For a 12×14 room with 9-foot ceilings including the ceiling, you need about 8 sheets of 4×8 drywall at 10% waste. Walls only: 6 sheets. The calculator above gives you the exact number for your dimensions.

Should I use 4×8 or 4×12 sheets?

4×8 sheets (32 sq ft) are the easiest to handle; one person can install them alone. 4×12 sheets (48 sq ft) have fewer horizontal seams on 12-foot-wide walls, which means less taping and a smoother finish. Use 4×12 for long unbroken walls; 4×8 for tight rooms or solo installation.

Do I subtract doors and windows?

No. Drywall cuts leave scrap that can rarely be reused around openings. The waste factor accounts for cuts around doors and windows better than subtracting their area directly. Subtracting would actually leave you short.

What thickness of drywall should I buy?

1/2 inch is standard for walls. 5/8 inch is code-required for ceilings (prevents sag) and for fire-rated walls between garages and living space. 1/4 inch is for curved walls or overlays. The calculator assumes standard thickness, and thicker sheets don't change area math.

How much joint compound and tape do I need?

As a rule of thumb: 1 gallon of joint compound per 100 sq ft of drywall, and 1 roll of tape (500 ft) per 5-6 sheets. So for 10 sheets of 4×8, plan on about 3 gallons of mud and 2 rolls of tape.

Is moisture-resistant drywall necessary for bathrooms?

Green board (moisture-resistant) is recommended for bathroom walls except inside the shower enclosure, where cement board or a waterproof substrate is required. Quantity calculation is the same; green board just costs 20-30% more.

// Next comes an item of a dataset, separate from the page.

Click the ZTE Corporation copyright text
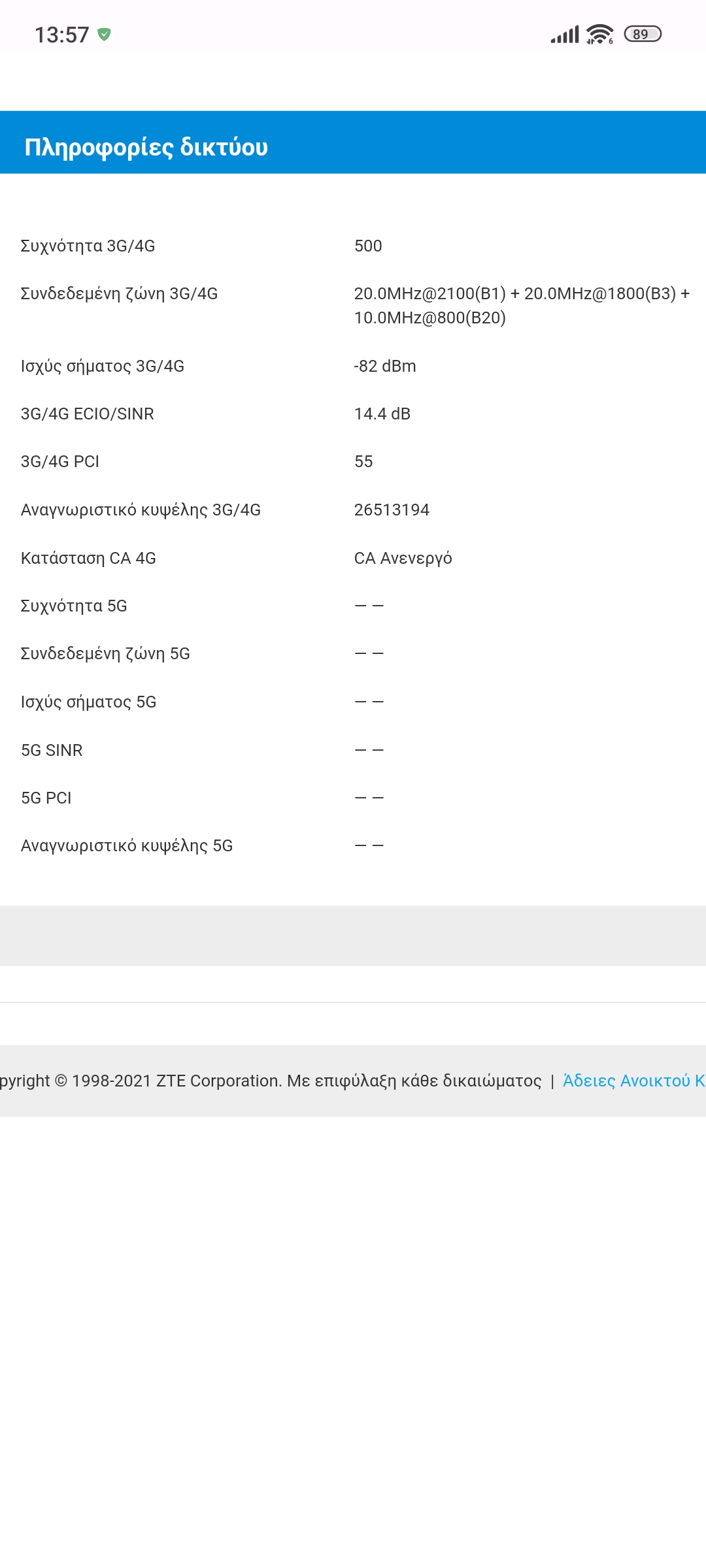 click(x=271, y=1081)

How long does drywall take to install?

A solo DIYer averages 1-2 sheets per hour for hanging only. Add another 50-100% for taping, mudding, and sanding. A 12×14 room (8 sheets) typically takes a weekend from bare studs to paint-ready.

Can I use this for garage or basement?

Yes. The math is identical for any room. For basements, use moisture-resistant drywall on exterior walls. For garages, check local code, since many require 5/8 inch fire-rated drywall on shared walls with the house.